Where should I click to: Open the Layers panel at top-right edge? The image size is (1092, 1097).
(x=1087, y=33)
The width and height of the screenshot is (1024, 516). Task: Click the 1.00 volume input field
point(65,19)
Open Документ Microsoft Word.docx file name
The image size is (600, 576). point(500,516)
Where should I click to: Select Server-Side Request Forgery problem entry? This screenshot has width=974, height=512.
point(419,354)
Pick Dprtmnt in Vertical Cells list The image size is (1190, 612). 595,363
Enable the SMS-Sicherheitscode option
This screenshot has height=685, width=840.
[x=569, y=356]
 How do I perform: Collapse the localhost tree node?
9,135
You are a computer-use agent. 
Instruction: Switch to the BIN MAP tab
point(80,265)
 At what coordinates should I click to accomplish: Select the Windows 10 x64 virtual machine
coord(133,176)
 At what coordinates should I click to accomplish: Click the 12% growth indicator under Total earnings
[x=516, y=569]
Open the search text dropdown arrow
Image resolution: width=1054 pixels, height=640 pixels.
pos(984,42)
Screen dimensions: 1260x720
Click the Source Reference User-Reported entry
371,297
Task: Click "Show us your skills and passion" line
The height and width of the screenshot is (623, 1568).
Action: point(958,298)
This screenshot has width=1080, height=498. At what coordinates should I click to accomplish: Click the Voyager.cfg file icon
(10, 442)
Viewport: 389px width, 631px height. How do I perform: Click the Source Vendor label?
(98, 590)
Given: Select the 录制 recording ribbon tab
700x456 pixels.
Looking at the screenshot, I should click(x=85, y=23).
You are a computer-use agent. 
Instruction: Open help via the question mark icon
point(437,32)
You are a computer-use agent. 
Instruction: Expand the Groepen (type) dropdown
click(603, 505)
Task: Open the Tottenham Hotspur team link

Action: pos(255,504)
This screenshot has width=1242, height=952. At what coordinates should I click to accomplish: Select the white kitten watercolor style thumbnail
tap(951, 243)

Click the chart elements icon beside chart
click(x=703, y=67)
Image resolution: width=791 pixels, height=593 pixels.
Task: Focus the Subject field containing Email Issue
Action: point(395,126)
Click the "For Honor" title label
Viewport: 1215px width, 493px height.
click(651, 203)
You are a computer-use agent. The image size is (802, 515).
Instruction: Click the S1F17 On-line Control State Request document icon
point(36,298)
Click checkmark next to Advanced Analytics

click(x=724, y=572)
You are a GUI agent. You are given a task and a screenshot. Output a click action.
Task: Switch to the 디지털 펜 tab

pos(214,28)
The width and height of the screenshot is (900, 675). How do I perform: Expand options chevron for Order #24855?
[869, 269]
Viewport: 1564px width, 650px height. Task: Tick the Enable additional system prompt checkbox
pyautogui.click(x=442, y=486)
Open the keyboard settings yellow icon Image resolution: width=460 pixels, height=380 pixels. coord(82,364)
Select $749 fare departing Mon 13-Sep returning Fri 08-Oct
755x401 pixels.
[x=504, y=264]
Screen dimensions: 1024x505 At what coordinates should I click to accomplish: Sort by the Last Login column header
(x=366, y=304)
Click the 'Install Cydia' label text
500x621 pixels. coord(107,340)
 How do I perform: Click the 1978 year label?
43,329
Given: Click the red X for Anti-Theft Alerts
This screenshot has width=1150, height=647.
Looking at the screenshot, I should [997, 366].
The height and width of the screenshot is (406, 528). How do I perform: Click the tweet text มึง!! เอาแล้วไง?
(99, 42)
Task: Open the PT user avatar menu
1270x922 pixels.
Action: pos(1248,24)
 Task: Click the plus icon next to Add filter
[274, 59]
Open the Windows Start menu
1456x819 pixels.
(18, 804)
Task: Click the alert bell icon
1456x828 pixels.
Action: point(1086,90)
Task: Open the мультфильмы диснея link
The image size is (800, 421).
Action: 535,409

★ ★ ★ ★ ★

The answer must be the full listing, copied exactly.

Where should I click to: Open the Layers panel at top-right edge? The image size is (1092, 1097).
(x=1087, y=33)
The width and height of the screenshot is (1024, 516). Task: Click the 1.00 volume input field
point(65,19)
Open Документ Microsoft Word.docx file name
The image size is (600, 576). point(500,516)
Where should I click to: Select Server-Side Request Forgery problem entry? This screenshot has width=974, height=512.
point(419,354)
Pick Dprtmnt in Vertical Cells list The image size is (1190, 612). 595,363
Enable the SMS-Sicherheitscode option
This screenshot has height=685, width=840.
[x=569, y=356]
 How do I perform: Collapse the localhost tree node?
9,135
You are a computer-use agent. 
Instruction: Switch to the BIN MAP tab
point(80,265)
 At what coordinates should I click to accomplish: Select the Windows 10 x64 virtual machine
coord(133,176)
 At what coordinates should I click to accomplish: Click the 12% growth indicator under Total earnings
[x=516, y=569]
Open the search text dropdown arrow
Image resolution: width=1054 pixels, height=640 pixels.
pos(984,42)
Screen dimensions: 1260x720
Click the Source Reference User-Reported entry
371,297
Task: Click "Show us your skills and passion" line
The height and width of the screenshot is (623, 1568).
Action: point(958,298)
This screenshot has width=1080, height=498. At what coordinates should I click to accomplish: Click the Voyager.cfg file icon
(10, 442)
Viewport: 389px width, 631px height. How do I perform: Click the Source Vendor label?
(98, 590)
Given: Select the 录制 recording ribbon tab
700x456 pixels.
Looking at the screenshot, I should click(x=85, y=23).
You are a computer-use agent. 
Instruction: Open help via the question mark icon
point(437,32)
You are a computer-use agent. 
Instruction: Expand the Groepen (type) dropdown
click(603, 505)
Task: Open the Tottenham Hotspur team link

Action: pos(255,504)
This screenshot has width=1242, height=952. At what coordinates should I click to accomplish: Select the white kitten watercolor style thumbnail
tap(951, 243)

Click the chart elements icon beside chart
click(x=703, y=67)
Image resolution: width=791 pixels, height=593 pixels.
Task: Focus the Subject field containing Email Issue
Action: point(395,126)
Click the "For Honor" title label
Viewport: 1215px width, 493px height.
click(651, 203)
You are a computer-use agent. The image size is (802, 515).
Instruction: Click the S1F17 On-line Control State Request document icon
point(36,298)
Click checkmark next to Advanced Analytics

click(x=724, y=572)
You are a GUI agent. You are given a task and a screenshot. Output a click action.
Task: Switch to the 디지털 펜 tab

pos(214,28)
The width and height of the screenshot is (900, 675). How do I perform: Expand options chevron for Order #24855?
[869, 269]
Viewport: 1564px width, 650px height. Task: Tick the Enable additional system prompt checkbox
pyautogui.click(x=442, y=486)
Open the keyboard settings yellow icon Image resolution: width=460 pixels, height=380 pixels. coord(82,364)
Select $749 fare departing Mon 13-Sep returning Fri 08-Oct
755x401 pixels.
[x=504, y=264]
Screen dimensions: 1024x505 At what coordinates should I click to accomplish: Sort by the Last Login column header
(x=366, y=304)
Click the 'Install Cydia' label text
500x621 pixels. coord(107,340)
 How do I perform: Click the 1978 year label?
43,329
Given: Click the red X for Anti-Theft Alerts
This screenshot has width=1150, height=647.
Looking at the screenshot, I should [997, 366].
The height and width of the screenshot is (406, 528). How do I perform: Click the tweet text มึง!! เอาแล้วไง?
(99, 42)
Task: Open the PT user avatar menu
1270x922 pixels.
Action: pos(1248,24)
 Task: Click the plus icon next to Add filter
[274, 59]
Open the Windows Start menu
1456x819 pixels.
(18, 804)
Task: Click the alert bell icon
1456x828 pixels.
Action: point(1086,90)
Task: Open the мультфильмы диснея link
The image size is (800, 421).
Action: 535,409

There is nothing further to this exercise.